El informe destaca que esta baja en la presión impositiva se explica principalmente por dos factores: la reducción permanente en los derechos de exportación y una mejora en los precios de la soja y el maíz. “La medida de diciembre de la baja en los derechos de exportación fue de dos puntos porcentuales para soja y trigo, y un punto para el maíz”, explicó Savarino. Sin embargo, este alivio no alcanzó a todos los cultivos. El trigo, por ejemplo, mostró el índice impositivo más alto debido a una caída del 14% en su precio comparado con septiembre.

El índice FADA mide qué proporción de la renta agrícola se destina al pago de impuestos, una cifra que resulta de deducir los costos totales del productor del ingreso por la venta de cultivos. Dentro de este esquema, los tributos nacionales no coparticipables —como los derechos de exportación y el impuesto a los créditos y débitos— siguen teniendo un peso preponderante. Savarino advirtió sobre una problemática estructural: “esa recaudación no retorna automáticamente a las provincias que son las que producen, en una actividad tan federal como es la actividad agrícola”.

Respecto al futuro inmediato del sector, las proyecciones productivas son alentadoras. “Se está esperando un crecimiento en maíz, alrededor del 16%, y también en trigo”, anticipó Savarino. No obstante, los precios internacionales no acompañarían en la misma medida. “Las estimaciones por el momento es que los precios se van a mantener en un escenario neutral, sin sobresaltos mayores”, remarcó.
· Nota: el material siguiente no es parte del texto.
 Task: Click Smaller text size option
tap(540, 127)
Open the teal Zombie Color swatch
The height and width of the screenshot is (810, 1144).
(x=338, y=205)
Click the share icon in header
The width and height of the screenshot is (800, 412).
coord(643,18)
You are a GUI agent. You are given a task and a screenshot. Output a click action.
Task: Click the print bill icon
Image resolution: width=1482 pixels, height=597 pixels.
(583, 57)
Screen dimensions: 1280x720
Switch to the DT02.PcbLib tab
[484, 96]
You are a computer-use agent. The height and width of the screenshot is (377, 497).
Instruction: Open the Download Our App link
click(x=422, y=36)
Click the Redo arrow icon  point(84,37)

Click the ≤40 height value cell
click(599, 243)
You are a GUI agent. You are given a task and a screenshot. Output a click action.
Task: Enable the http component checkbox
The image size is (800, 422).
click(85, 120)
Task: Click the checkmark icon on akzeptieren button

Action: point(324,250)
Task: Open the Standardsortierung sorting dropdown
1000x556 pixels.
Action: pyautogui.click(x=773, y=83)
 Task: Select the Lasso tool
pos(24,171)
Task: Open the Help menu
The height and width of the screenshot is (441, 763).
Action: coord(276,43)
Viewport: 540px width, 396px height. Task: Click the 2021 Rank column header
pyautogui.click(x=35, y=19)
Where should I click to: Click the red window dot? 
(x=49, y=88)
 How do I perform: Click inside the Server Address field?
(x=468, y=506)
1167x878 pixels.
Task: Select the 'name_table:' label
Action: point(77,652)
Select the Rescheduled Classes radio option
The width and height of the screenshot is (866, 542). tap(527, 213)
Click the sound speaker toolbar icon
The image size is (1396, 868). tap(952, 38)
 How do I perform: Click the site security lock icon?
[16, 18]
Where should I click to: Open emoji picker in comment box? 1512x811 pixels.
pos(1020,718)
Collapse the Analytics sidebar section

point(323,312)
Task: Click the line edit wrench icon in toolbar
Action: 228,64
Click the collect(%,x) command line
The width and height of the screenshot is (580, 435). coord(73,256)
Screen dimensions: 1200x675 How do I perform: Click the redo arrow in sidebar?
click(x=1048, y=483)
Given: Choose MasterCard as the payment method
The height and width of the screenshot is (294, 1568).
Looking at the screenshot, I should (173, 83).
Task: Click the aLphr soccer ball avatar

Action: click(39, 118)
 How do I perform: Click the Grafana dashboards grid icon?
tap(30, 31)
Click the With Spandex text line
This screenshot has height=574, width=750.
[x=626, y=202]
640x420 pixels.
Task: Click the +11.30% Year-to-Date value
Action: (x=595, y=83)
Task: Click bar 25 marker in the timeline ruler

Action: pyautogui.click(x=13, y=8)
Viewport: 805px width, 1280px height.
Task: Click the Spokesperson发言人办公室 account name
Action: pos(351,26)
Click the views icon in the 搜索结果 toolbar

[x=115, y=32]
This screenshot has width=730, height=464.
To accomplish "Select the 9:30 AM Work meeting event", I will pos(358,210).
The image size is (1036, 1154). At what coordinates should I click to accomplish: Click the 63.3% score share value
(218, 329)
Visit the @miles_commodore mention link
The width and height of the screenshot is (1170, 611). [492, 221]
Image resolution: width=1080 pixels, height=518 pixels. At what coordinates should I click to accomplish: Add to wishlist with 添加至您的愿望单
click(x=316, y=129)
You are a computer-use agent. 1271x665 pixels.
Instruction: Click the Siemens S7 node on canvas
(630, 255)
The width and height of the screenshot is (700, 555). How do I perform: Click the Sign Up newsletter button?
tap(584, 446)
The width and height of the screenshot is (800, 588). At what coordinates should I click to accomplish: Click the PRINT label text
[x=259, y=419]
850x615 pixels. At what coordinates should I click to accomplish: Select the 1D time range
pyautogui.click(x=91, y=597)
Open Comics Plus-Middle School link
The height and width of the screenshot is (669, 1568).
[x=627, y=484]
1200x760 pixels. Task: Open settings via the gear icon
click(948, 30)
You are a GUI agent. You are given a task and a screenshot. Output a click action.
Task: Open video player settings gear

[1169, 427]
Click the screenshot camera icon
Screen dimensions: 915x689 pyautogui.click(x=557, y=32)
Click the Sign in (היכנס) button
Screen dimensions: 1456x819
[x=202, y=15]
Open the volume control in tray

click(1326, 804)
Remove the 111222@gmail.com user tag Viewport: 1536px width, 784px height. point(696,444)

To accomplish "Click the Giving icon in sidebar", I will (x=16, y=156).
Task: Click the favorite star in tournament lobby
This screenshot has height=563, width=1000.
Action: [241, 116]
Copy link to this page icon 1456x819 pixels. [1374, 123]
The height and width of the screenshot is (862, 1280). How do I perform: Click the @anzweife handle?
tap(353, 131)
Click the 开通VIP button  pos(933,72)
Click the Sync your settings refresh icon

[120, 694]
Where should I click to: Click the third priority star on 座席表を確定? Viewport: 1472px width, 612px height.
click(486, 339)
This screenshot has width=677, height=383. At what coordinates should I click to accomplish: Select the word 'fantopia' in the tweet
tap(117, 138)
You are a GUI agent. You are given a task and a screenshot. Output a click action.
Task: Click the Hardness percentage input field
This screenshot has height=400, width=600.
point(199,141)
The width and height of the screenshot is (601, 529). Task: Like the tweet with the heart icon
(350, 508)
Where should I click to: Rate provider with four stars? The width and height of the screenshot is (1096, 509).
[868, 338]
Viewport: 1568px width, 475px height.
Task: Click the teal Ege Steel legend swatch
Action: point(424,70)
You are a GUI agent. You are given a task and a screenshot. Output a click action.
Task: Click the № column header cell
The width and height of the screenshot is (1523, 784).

En este contexto, la economista subrayó la importancia de avanzar en una reforma fiscal que alivie la carga y permita al productor enfrentar mejor la volatilidad de los mercados internacionales. “Las retenciones son un impuesto muy distorsivo para lo que es el sector agroindustrial”, sostuvo, y explicó que “los efectos inmediatos que tiene dentro de la economía es un desincentivo a la inversión y a la producción”. Así, el panorama técnico y económico plantea claramente una hoja de ruta: fortalecer la competitividad desde la política tributaria para que la producción vuelva a respirar con más fuerza.